Abbott began his correspondence with Mailer after reading that he was at work on a book about Gary Gilmore, a Utah inmate who was executed for murder in 1977. Abbott, who had spent all but 9½ months of his adult life in prison, offered to give the author a sense of "the atmospheric pressure" endured by long-term convicts like Gilmore. Mailer accepted the offer and was stunned by the hard-edged eloquence of the self-educated Abbott, who boasted: "Nine-tenths of my vocabulary I have never heard spoken." Wrote Mailer: "I felt all the awe one knows before a phenomenon." He helped Abbott publish the letters; In the Belly of the Beast appeared to critical ovations in July. Then, by attesting to the convict's talent and promising him a job in New York, Mailer helped persuade the Federal Parole Board to release him last June. A $15,000 book advance paid three lawyers who handled his release.

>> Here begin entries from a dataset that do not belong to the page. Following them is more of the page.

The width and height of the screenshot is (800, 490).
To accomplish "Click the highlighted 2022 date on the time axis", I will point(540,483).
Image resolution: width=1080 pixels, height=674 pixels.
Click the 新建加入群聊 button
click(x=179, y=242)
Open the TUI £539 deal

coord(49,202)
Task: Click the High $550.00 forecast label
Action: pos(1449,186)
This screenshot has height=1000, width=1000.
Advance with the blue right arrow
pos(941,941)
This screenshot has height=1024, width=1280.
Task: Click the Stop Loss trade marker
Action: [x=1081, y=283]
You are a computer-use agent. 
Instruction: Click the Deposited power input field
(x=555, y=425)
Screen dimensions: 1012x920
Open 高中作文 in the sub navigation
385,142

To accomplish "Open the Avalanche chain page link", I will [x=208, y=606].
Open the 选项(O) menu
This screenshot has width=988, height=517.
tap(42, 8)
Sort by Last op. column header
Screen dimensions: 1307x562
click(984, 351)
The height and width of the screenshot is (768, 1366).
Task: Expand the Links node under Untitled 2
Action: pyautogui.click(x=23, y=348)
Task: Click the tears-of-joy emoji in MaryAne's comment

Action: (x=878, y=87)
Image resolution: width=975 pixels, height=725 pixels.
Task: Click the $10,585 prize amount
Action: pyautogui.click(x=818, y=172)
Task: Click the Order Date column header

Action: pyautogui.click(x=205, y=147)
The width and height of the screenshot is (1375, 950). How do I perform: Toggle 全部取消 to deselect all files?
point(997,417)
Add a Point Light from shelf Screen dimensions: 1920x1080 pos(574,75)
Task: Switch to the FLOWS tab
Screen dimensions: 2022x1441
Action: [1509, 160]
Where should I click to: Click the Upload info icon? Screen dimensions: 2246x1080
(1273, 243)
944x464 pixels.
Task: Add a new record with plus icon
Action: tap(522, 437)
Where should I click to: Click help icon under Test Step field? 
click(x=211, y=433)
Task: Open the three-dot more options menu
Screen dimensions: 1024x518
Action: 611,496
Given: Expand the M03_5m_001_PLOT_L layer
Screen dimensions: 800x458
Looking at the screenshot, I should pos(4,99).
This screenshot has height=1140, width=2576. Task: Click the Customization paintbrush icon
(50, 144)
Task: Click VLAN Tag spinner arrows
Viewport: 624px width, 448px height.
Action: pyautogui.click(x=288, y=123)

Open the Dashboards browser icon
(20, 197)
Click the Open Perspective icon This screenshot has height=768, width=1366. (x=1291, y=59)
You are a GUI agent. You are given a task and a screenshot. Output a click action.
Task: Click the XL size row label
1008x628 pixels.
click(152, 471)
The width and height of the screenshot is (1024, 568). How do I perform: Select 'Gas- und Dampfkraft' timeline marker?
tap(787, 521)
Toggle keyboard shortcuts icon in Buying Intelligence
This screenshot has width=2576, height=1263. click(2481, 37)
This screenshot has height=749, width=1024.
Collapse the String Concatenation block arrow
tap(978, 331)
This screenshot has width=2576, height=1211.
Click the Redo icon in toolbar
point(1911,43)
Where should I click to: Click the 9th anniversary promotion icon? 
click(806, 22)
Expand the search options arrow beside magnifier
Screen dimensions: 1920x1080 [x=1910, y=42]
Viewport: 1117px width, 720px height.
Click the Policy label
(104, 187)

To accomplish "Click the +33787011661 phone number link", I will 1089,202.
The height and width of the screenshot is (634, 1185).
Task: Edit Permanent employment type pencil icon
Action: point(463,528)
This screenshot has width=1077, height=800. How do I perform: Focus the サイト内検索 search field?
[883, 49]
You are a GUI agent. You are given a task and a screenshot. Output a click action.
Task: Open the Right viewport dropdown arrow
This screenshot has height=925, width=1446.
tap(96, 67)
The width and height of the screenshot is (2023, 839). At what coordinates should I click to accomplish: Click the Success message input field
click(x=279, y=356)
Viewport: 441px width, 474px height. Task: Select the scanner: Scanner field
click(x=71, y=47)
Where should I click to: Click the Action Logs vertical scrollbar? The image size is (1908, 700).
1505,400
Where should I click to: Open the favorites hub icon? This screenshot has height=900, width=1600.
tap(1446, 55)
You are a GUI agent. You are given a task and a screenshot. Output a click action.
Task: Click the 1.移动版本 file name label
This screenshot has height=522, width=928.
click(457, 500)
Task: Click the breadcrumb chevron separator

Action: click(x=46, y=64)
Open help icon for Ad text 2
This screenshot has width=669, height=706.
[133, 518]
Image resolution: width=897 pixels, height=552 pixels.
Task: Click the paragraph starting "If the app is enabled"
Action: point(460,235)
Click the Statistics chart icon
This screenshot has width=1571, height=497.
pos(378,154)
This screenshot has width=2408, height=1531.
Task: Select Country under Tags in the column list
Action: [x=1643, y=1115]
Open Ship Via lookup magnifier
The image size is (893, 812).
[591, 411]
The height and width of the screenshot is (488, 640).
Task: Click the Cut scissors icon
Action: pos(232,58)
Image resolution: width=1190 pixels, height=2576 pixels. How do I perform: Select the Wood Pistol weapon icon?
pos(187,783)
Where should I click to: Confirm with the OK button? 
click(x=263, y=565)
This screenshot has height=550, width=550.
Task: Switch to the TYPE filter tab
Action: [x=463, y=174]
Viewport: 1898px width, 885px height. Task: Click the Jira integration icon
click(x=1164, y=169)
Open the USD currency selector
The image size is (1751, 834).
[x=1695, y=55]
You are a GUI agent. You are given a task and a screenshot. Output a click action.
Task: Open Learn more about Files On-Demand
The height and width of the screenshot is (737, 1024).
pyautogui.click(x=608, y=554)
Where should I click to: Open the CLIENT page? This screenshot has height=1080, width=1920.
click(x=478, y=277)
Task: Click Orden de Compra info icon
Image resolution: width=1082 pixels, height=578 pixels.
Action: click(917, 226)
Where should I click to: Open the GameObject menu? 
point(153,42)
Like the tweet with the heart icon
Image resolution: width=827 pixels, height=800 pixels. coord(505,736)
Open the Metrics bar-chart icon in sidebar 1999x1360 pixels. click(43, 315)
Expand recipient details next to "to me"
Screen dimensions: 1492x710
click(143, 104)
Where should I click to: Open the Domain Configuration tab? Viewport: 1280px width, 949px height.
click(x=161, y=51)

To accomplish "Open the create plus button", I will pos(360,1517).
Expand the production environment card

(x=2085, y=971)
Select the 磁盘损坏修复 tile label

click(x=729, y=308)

Abbott arrived in New York on June 5 with something "only one in a million convicts ever get," as Ed Henson of the federal Bureau of Prisons put it. Not only was Abbott suddenly free—a condition he had once likened to "a free man's dreams of heaven"—he was also a celebrity, invited to literary parties and interviewed on Good Morning America. His work would be hailed in the New York Times Book Review as an "awesome, brilliant, perversely ingenuous . . . articulation of penal nightmare." Says Henson: "He had everything a man needs to start a life outside." Then a new nightmare intervened.